Given problem
Rewrite every line of text in the records below as a numbered list, leaving out blank lines and the pictures.

◇ ◇ ◇ ◇

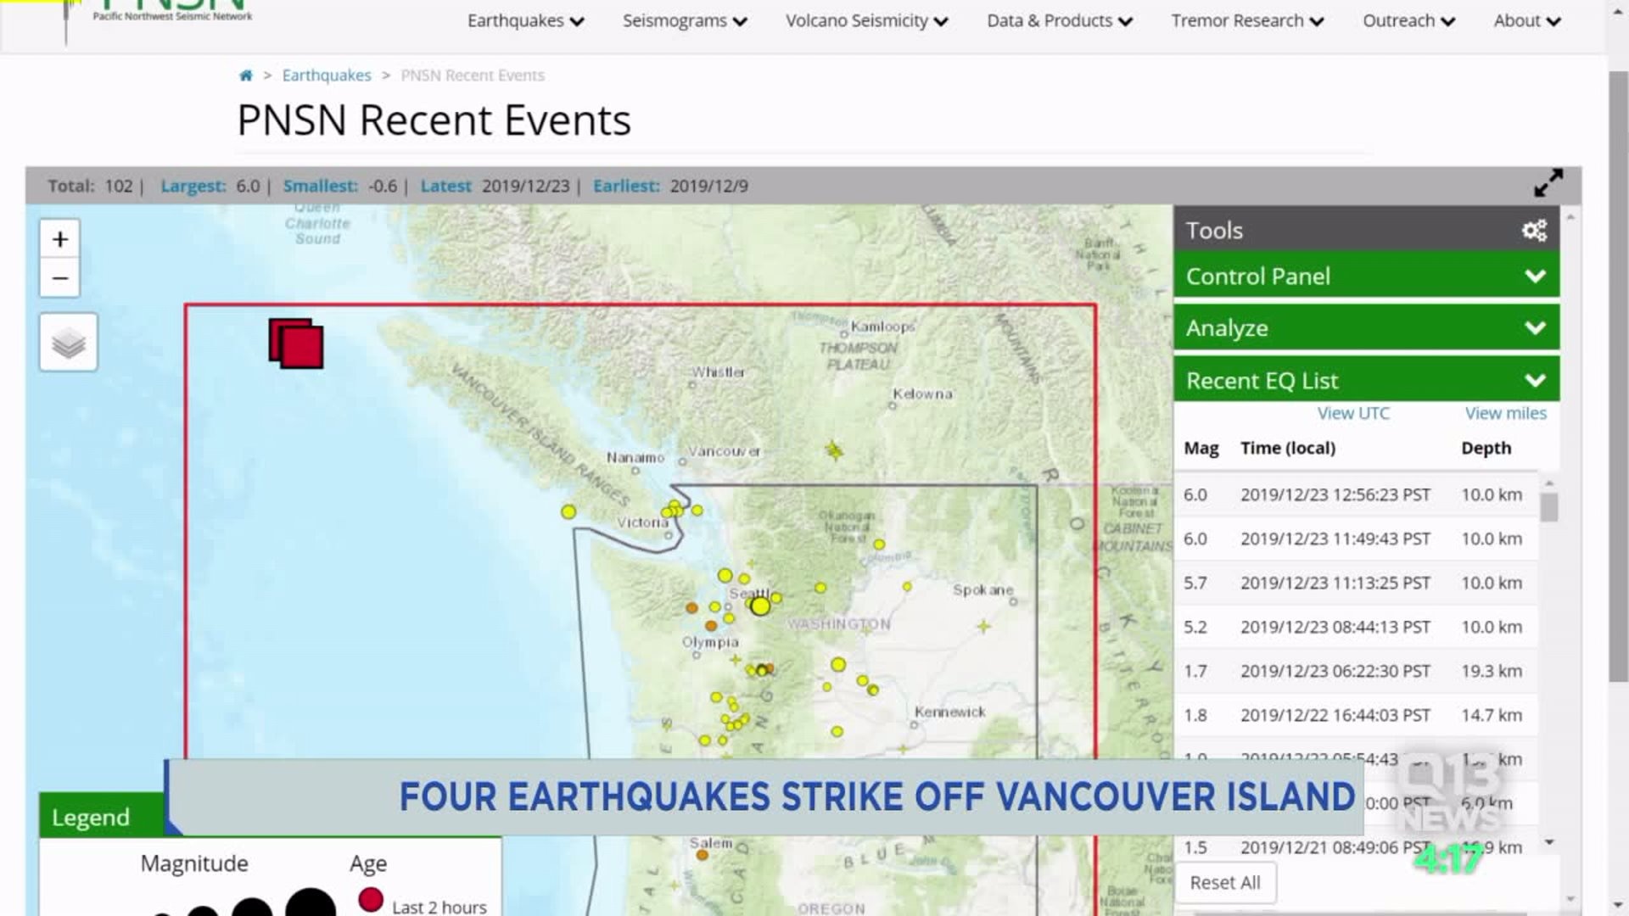This screenshot has width=1629, height=916.
Task: Open the map layers selector
Action: point(68,343)
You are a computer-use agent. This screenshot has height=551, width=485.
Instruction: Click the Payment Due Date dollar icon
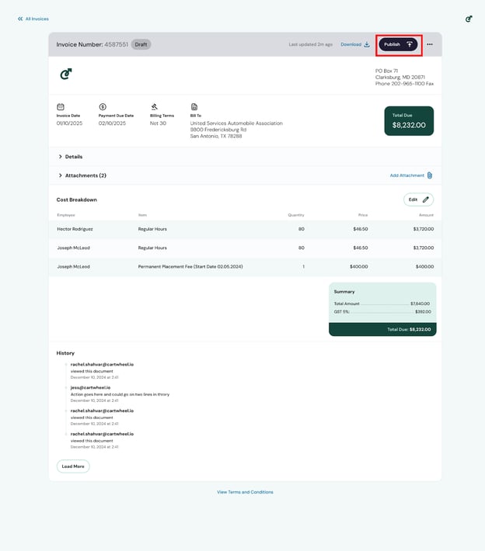tap(103, 106)
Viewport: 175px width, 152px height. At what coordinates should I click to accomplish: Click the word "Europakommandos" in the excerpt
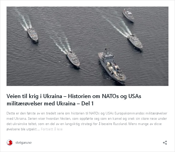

◇ ◇ ◇ ◇

The answer
1. This screenshot has width=1629, height=916.
2. Task: Open the map layers selector
3. Action: point(68,343)
4. You are a computer-use agent. This screenshot has height=551, width=485.
5. Instruction: Click the Payment Due Date dollar icon
6. tap(103, 106)
7. Viewport: 175px width, 152px height. At what coordinates should I click to accomplish: Click the word "Europakommandos" in the excerpt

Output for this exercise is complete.